## Begin Data for this exercise
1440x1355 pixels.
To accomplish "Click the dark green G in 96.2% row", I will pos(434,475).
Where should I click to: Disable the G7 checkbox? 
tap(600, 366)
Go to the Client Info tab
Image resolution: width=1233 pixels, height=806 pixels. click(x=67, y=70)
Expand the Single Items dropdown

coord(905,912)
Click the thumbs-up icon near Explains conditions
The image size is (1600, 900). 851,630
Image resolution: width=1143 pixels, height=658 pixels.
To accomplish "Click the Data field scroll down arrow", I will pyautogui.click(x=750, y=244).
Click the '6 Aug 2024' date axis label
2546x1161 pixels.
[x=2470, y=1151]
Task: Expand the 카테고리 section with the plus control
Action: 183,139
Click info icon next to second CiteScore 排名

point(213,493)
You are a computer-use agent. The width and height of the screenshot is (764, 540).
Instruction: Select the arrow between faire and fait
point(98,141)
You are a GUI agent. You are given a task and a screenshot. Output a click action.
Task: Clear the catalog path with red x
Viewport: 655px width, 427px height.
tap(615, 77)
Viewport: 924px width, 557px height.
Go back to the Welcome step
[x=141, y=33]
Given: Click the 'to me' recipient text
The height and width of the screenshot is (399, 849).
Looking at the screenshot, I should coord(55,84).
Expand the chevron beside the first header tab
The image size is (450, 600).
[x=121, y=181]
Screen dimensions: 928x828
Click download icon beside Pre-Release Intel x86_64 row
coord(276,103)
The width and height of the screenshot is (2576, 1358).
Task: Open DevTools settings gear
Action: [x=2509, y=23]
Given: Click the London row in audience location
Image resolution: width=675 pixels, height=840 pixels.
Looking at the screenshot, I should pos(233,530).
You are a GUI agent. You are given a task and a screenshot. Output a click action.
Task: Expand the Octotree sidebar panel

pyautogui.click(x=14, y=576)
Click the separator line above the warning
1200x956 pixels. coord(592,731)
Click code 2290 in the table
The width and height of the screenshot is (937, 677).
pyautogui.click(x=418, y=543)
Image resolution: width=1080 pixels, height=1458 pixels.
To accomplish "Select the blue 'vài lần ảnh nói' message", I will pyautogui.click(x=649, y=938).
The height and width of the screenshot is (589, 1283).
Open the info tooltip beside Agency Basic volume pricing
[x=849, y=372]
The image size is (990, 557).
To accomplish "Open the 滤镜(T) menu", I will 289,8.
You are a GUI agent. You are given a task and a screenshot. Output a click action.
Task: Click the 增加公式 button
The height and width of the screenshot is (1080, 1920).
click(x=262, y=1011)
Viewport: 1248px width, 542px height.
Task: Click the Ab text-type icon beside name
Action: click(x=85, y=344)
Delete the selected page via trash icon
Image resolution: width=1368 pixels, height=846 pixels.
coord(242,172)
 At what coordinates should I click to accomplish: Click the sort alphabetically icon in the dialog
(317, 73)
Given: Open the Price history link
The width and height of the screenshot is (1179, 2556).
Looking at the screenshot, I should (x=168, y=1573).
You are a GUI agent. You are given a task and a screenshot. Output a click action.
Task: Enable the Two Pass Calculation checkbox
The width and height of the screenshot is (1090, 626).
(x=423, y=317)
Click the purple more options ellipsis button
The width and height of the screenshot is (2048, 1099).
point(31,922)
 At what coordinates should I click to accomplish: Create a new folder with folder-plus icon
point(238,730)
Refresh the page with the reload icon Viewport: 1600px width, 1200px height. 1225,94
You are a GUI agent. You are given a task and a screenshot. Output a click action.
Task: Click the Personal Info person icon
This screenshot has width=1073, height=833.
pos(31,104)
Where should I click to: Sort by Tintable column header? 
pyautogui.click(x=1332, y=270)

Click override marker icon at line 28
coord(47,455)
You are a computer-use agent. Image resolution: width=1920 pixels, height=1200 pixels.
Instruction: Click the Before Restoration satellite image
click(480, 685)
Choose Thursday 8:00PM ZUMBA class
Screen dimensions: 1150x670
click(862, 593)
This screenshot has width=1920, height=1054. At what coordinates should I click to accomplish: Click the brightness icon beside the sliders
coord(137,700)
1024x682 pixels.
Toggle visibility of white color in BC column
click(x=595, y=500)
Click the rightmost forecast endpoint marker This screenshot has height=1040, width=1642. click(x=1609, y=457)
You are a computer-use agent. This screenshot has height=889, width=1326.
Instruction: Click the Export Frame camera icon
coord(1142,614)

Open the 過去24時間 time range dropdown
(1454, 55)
## End Data for this exercise
Pull out each line from the records above that contains the string "button". Letter case matters.

Task: Click the 增加公式 button
Click the purple more options ellipsis button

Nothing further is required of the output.